Our morning excursion for our first full day in the Scottish Highlands took us to Culloden, scene of the last armed civil conflict on the British mainland when ‘Bonnie’ Prince Charlie’s Jacobite army was defeated on Culloden Moor in 1746 by Hanoverian regiments commanded by the Duke of Cumberland, son of the second Hanoverian monarch, George II. The latter dynasty had taken over from the Stuarts in 1714 following the death of the last of the Stuart line, Queen Anne, whose children had all predeceased her. In essence, the conflict was between a Protestant regime and a Catholic claimant and as such was part of a global power struggle. The conflict was very well described at the National Trust for Scotland’s interpretative centre with an immersive film that vividly recreated the horrors of an eighteenth-century field battle. For the future history of the Highlands the battle of Culloden was a turning point. The aftermath of the battle was vindictive and over the following century the treacherous, Catholic Gael was removed from the land and replaced by more profitable sheep. A stroll around the battlefield was instructive not only for its military significance but on a warm midsummer’s day for the joyous singing of airborne skylarks, the brash golden hues of gorse and broom and shy, retiring purple marsh orchids.

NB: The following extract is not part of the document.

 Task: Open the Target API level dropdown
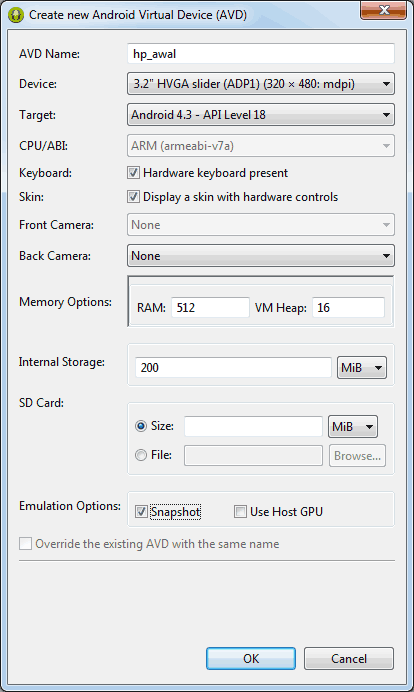(261, 115)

From Culloden we continued a short distance to Clava Cairns, three burial chambers and a megalithic circle from the late Neolithic/ early Bronze Age. These monuments are solar in alignment with the westerly sun at the winter solstice shining into the entrance tunnels. The tombs are part of a wider ‘sacred landscape’, a village of the dead in inert stone that would have had its complement in an adjacent village of the living of wicker and daub, the latter not having survived the rigours of the country’s wet Atlantic climate.

A problem with the lock gates at Dochgarroch delayed our departure from Muirtown until after lunch and we did not arrive at Fort Augustus until just before dinner. The weather conditions, however, were perfect for sailing across Loch Ness, the largest body of fresh water on the British mainland. A pair of red-throated divers were spotted to add to the sighting a tree creeper earlier in the day at Clava Cairns, the latter in trees planted to an early nineteenth century landowner who wanted to give the place the appearance of a druidic grove! In the afternoon we had two presentations, on photography and Scottish nature respectively; after dinner we were entertained by a local ceilidh band. We retired after a full but very satisfying day that had illuminated many facets of life in the Scottish Highlands.